Today, Andy and I went to our first official meeting with our ADOPTION LAWYER!! It was a meet and great, we retained her, and started the ball rolling for our adoption journey.
Let me tell you, the meeting was three hours, THREE HOURS!, and had so much great information in it. Not only did our lawyer explain to us the whole process, she also told us what we were going to need to do, shared some other stories, and offered to contact other people that are in the middle of the process to talk to.
It was a great meeting.
But it was also so, so very overwhelming. It’s not like Andy and I weren’t prepared for this meeting, or we didn’t expect it to be like this, but the amount of information…wow! And, for those of you who don’t know me, you have to know that when I’m presented with a bunch of information, I start getting a little…anxious. That’s just the type of person I am.

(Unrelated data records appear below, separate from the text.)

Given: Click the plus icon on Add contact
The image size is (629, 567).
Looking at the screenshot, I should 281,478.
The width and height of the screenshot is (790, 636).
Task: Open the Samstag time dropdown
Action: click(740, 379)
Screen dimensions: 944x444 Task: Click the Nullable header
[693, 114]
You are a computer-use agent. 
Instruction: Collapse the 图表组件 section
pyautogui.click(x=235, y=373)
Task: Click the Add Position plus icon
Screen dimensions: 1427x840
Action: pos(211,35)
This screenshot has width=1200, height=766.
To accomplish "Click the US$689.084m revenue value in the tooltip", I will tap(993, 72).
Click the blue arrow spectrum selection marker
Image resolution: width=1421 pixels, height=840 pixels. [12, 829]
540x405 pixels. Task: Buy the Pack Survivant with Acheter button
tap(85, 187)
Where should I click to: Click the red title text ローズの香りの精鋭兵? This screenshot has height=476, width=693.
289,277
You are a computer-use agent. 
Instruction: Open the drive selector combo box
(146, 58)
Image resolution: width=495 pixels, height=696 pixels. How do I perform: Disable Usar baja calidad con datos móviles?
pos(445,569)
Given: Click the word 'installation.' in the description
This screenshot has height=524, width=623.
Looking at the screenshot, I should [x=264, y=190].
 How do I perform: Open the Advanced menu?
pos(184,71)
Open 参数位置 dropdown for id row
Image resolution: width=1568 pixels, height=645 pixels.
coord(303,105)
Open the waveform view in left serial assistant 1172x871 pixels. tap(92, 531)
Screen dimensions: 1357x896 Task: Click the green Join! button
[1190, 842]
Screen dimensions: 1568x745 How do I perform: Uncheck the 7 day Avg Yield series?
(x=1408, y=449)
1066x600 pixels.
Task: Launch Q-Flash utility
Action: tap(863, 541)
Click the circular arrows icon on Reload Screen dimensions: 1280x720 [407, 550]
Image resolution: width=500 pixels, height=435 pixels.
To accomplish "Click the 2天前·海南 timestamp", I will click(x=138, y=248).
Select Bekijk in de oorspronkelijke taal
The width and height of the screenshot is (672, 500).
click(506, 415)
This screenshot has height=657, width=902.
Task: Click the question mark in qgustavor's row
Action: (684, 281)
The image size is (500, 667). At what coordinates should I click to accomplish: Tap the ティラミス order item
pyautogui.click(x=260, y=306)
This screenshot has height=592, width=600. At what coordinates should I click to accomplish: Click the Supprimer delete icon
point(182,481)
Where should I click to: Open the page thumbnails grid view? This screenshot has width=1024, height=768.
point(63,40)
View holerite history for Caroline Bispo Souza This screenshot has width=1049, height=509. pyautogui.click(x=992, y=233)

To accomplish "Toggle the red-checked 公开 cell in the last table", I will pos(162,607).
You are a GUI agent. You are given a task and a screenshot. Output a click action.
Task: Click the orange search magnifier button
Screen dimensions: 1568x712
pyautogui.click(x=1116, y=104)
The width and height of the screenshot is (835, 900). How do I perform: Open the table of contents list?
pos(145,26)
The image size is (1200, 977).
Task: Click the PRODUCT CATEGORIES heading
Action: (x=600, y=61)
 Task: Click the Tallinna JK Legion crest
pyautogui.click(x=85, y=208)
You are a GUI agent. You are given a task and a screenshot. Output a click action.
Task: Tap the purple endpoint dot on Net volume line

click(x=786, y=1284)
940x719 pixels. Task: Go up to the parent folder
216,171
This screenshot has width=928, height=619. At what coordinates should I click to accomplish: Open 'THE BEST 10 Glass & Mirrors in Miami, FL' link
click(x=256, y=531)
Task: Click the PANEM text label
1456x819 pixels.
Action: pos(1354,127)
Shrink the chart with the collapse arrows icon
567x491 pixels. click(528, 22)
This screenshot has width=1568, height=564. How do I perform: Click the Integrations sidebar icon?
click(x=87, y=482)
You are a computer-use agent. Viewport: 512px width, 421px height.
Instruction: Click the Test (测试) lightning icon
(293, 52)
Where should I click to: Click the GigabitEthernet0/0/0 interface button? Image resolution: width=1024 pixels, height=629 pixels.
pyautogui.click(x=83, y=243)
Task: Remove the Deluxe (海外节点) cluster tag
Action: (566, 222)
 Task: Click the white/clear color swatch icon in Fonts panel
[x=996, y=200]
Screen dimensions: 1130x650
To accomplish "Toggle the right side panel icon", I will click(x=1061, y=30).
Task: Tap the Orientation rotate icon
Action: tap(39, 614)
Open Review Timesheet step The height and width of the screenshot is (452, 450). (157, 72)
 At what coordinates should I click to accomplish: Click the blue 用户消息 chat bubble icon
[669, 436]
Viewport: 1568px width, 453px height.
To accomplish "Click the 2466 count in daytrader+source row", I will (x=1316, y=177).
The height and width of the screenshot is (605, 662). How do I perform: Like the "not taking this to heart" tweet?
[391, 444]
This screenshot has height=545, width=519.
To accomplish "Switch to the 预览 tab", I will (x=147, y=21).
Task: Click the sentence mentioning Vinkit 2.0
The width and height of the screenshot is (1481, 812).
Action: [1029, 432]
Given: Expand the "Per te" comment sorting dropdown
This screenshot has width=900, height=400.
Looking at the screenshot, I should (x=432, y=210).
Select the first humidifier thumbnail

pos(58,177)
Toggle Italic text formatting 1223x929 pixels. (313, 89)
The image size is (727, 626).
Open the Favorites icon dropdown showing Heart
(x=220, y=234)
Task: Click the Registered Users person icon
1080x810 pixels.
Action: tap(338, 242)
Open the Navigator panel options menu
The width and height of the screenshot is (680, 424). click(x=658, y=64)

At the same time, I’m trying to process the information, while also thinking five steps ahead and plan my next move. Or our next move I should say. In my head, I need to make a plan so that I know what I have to do for both Andy and myself, to get our part of the process going.
There are websites to makes, facebook pages and twitter/instagram account to sign up for, and an adoption profile to create.
So much to do.
I know I’m freaking out about it now, I always freak out about new projects, but once I make a plan and have a to do list, I’ll be okay. I have to sort it out in my brain first, compartmentalize things, and then take action. I’m a plan girl, I need my plans and my lists to get everything done. I’ve tried the whole “fly by the seat of my pants” type deal, but I’m not very good at that.
I’m better at making lists and checking things off. I work well like that.
Overall, though, this meeting with the lawyer was not just educational, but reassuring. Andy and I can do this. It might take a while, and we might not understand everything at first, but together we can do this.
I can’t wait to get started. This is going to be one hell of a journey, and I can’t wait to do it.